Delivered by Ambassador Dagfinn Sørli
On 18 October, Norway submitted its request for the establishment of a panel in this dispute regarding the United States’ additional tariffs on certain steel and aluminium products of 25% and 10% respectively.
In making this request, Norway joins six other co-complainants in seeking to bring the United States’ steel and aluminium tariffs before a WTO panel. This collective resort to dispute settlement reflects the serious concern of the WTO Membership over the United States’ actions. It also reflects trust and confidence in the WTO as a forum for resolving international trade disputes.
The seven panel requests reflect a shared conviction among the co-complainants: the US steel and aluminium tariffs are inconsistent with the United States’ WTO obligations.
In particular, the tariffs fail to respect the United States’ obligations under the Agreement on Safeguards. We appreciate that the United States does not characterize the steel and aluminium tariffs as “safeguard measures” as a matter of US municipal law. However, the question is not one of municipal law.
Rather, the question is whether, as a matter of WTO law, the steel and aluminium tariffs constitute “safeguard measures” under the Agreement on Safeguards. It will fall for the WTO panel to decide which WTO obligations apply to the US steel and aluminium tariffs, based on an objective assessment of the “content and substance” of the measures, and the applicability of the covered agreements.
The steel and aluminium tariffs also violate cornerstone principles of the GATT 1994. The United States imposes duties on imports at levels higher than those provided for in the US Schedule of Concessions. Moreover, the United States has granted select WTO Members exemptions to the steel and aluminium tariffs. No such exemptions have been extended to the seven co-complainants. The US measures, therefore, involve a material difference in the treatment of imports from different WTO Members.

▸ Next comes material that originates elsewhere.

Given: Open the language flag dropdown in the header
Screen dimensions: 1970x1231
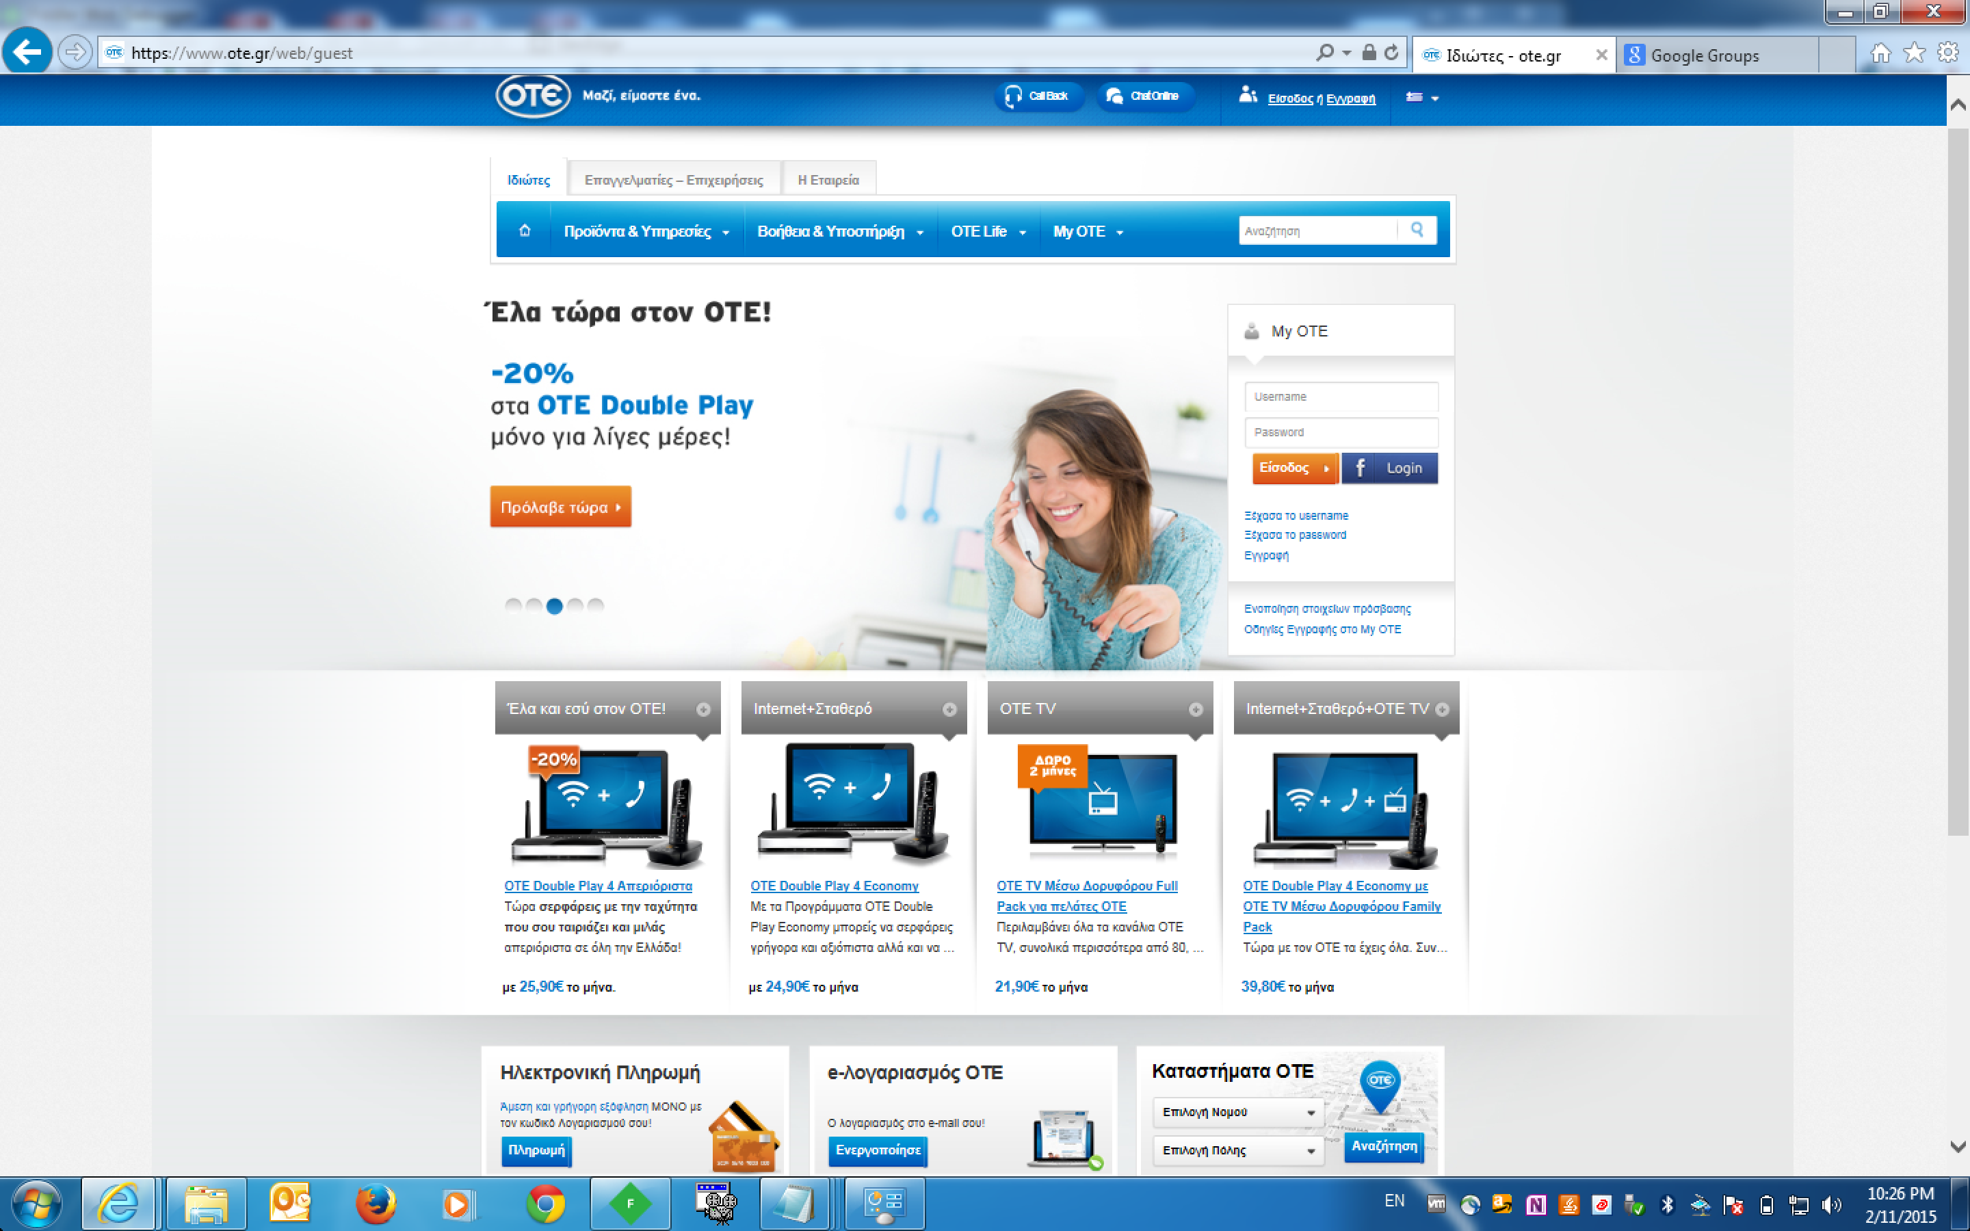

The measures imposed by the United States have affected Norwegian exports of steel and aluminium since they came into effect on 23 March 2018. Norway is deeply concerned about the United States’ action in this case, and the negative impact it will have on the WTO system, if left un-challenged. That is why Norway’s reasons for bringing this dispute go beyond the actual impact of our exports of steel and aluminium, and is evenly linked to our primary interest in maintaining, as a matter of principle, the rules-based multilateral trading system. Norway is worried that the United States would adopt measures so evidently inconsistent with obligations fundamental to the rules-based trading system and offer a purported justification that is so evidently divorced from real-world security concerns.
Norway appreciates the sensitivity of the matters raised in this dispute. However, Norway is confident that a WTO panel will be well-equipped to assess the co-complainants’ claims, using the rules and procedures set out in the DSU and the covered agreements. This is not, after all, the first sensitive dispute to come to the WTO. Indeed, Norway values the WTO dispute settlement system precisely because of its tried and tested ability to handle sensitive disputes.
Norway requested formal dispute settlement consultations with the United States on this matter on 12 June 2018, and held consultations with the United States on 19 July 2018. Unfortunately, such consultations failed to resolve the dispute. Accordingly, Norway requests that a panel be established with standard terms of reference.
Like other co-complainants, and with reference to Article 9.1 of the DSU, Norway requests the establishment of a single panel to examine all seven complaints brought today in relation to the same US measures on imports of steel and aluminium, as all seven panel requests are related to the same matter.